Write the next part of the pgsql-hackers reply on changing shared_buffers without a restart, starting right after its last sentence.

Given passage —
——
Re: Changing shared_buffers without restart - Mailing list pgsql-hackers

From Jim Nasby
Subject Re: Changing shared_buffers without restart
Date
Msg-id CAMFBP2o9LXeB=znFzz8_0jL30jw=grd6m91Jv94yL6axpiJRgg@mail.gmail.com
Whole thread Raw
In response to Re: Changing shared_buffers without restart  (Dmitry Dolgov <9erthalion6@gmail.com>)
List pgsql-hackers
On Fri, Jul 4, 2025 at 9:42 AM Dmitry Dolgov <9erthalion6@gmail.com> wrote:
> On Fri, Jul 04, 2025 at 02:06:16AM +0200, Tomas Vondra wrote:

...
 
> 10) what to do about stuck resize?
>
> AFAICS the resize can get stuck for various reasons, e.g. because it
> can't evict pinned buffers, possibly indefinitely. Not great, it's not
> clear to me if there's a way out (canceling the resize) after a timeout,
> or something like that? Not great to start an "online resize" only to
> get stuck with all activity blocked for indefinite amount of time, and
> get to restart anyway.
>
> Seems related to Thomas' message [2], but AFAICS the patch does not do
> anything about this yet, right? What's the plan here?

It's another open discussion right now, with an idea to eventually allow
canceling after a timeout. I think canceling when stuck on buffer
eviction should be pretty straightforward (the evition must take place
before actual shared memory resize, so we know nothing has changed yet),
but in some other failure scenarios it would be harder (e.g. if one
backend is stuck resizing, while other have succeeded -- this would
require another round of synchronization and some way to figure out what
is the current status).

From a user standpoint, I would expect any kind of resize like this to be an online operation that happens in the background. If this is driven by a GUC I don't see how it could be anything else, but if something else is decided on I think it'd just be pain to require a session to stay connected until a resize was complete. (Of course we'd need to provide some means of monitoring a resize that was in-process, perhaps via a pg_stat_progress view or a system function.)
——
Information provided —
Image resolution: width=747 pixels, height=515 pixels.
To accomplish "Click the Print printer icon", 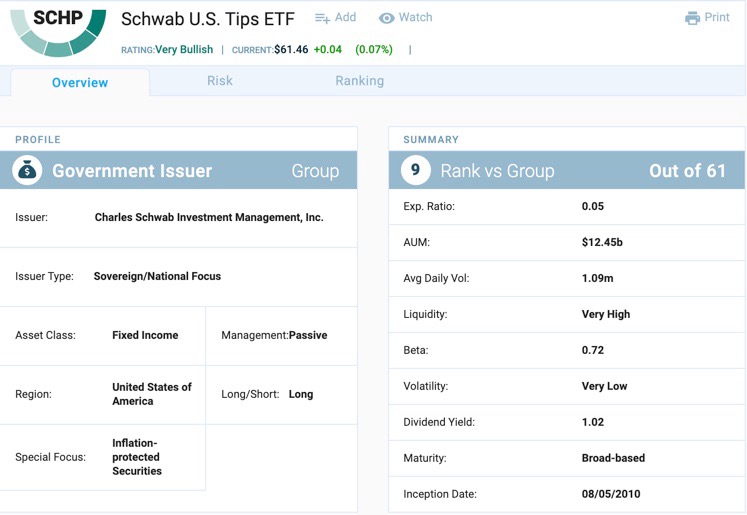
——
Task result —
Also, while I haven't fully followed discussion about how to synchronize backends, I will say that I don't think it's at all unreasonable if a resize doesn't take full effect until every backend has at minimum ended any running transaction, or potentially even returned back to the equivalent of `PostgresMain()` for that type of backend. Obviously it'd be nicer to be more responsive than that, but I don't think the first version of the feature has to accomplish that.

For that matter, I also feel it'd be fine if the first version didn't even support shrinking shared buffers.

Finally, while shared buffers is the most visible target here, there are other shared memory settings that have a *much* smaller surface area, and in my experience are going to be much more valuable from a tuning perspective; notably wal_buffers and the MXID SLRUs (and possibly CLOG and subtrans). I say that because unless you're running a workload that entirely fits in shared buffers, or a *really* small shared buffers compared to system memory, increasing shared buffers quickly gets into diminishing returns. But since the default size for the other fixed sized areas is so much smaller than normal values for shared_buffers, increasing those areas can have a much, much larger impact on performance. (Especially for something like the MXID SLRUs.) I would certainly consider focusing on one of those areas before trying to tackle shared buffers.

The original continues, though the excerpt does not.